New SmCG Phases in a Hydrogen-Bonded Bent-Core Liquid Crystal Featuring a Branched Siloxane Terminal Group
2011-10-05T00:00:00Z (GMT) by
In this study, we synthesized three analogous bent-core molecules, a hydrogen-bonded complex and a covalent-bonded compound with branched siloxane units (H–SiO and C–SiO, respectively) and a hydrogen-bonded complex with an alkyl unit (H–Alk), and investigated the effects of the hydrogen bonding and branched siloxane terminal units on their mesomorphic properties. The covalent-bonded compound C–SiO and the hydrogen-bonded complex H–Alk exhibited typical SmCP phases; in contrast, the hydrogen-bonded complex H–SiO exhibited a series of general tilt smectic (SmCG) phases with highly ordered layer structures (i.e., SmC̃G2PF–USmCG2PA–SmCG2PF–SmCGPF upon cooling). During the SmCG-type phase transition process, a 2D-modulated ribbon structure transferred into highly ordered layers via undulated layers, as the hydrogen-bonding strength increased with reduced temperatures.

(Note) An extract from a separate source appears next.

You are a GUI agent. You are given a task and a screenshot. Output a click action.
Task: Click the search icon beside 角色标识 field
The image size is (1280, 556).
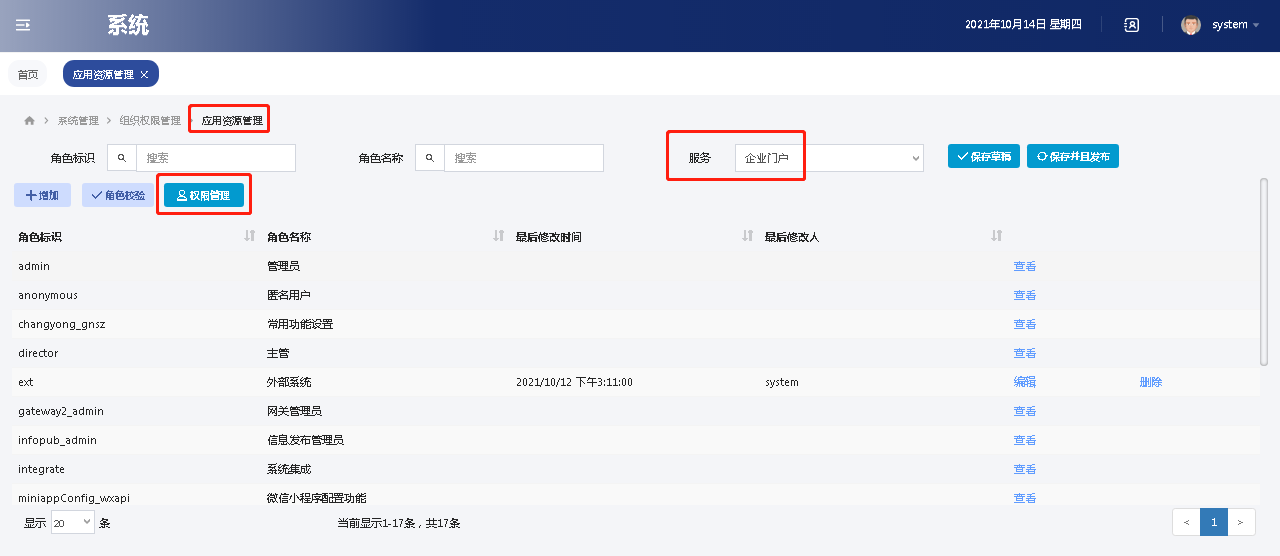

As the SmCG domains were aligned under dc electric fields, a gradual decrease in the leaning angle from ca. 60° to 50° (while the tilt angle kept at ca. 31°) could be determined by in situ wide-angle X-ray scattering (WAXS). Combined with Fourier transform infrared and Raman spectroscopic data, our results suggest that the change in the leaning angle was governed by the competition of the hydrogen bonds and microsegregation of siloxane units within the bilayer structure of the hydrogen-bonded complex H–SiO. In addition, the ferroelectric–(antiferroelectric)–ferroelectric transitions proven by the switching current responses in the SmCG-type phases of H–SiO reveal that the polar switching occurred through collective rotations around the long axis of H–SiO. Therefore, novel SmCG phases with a series of highly ordered 2D-structures were induced by the effects of the hydrogen bonding and branched terminal siloxane unit in the bent-core hydrogen-bonded LC complex H–SiO.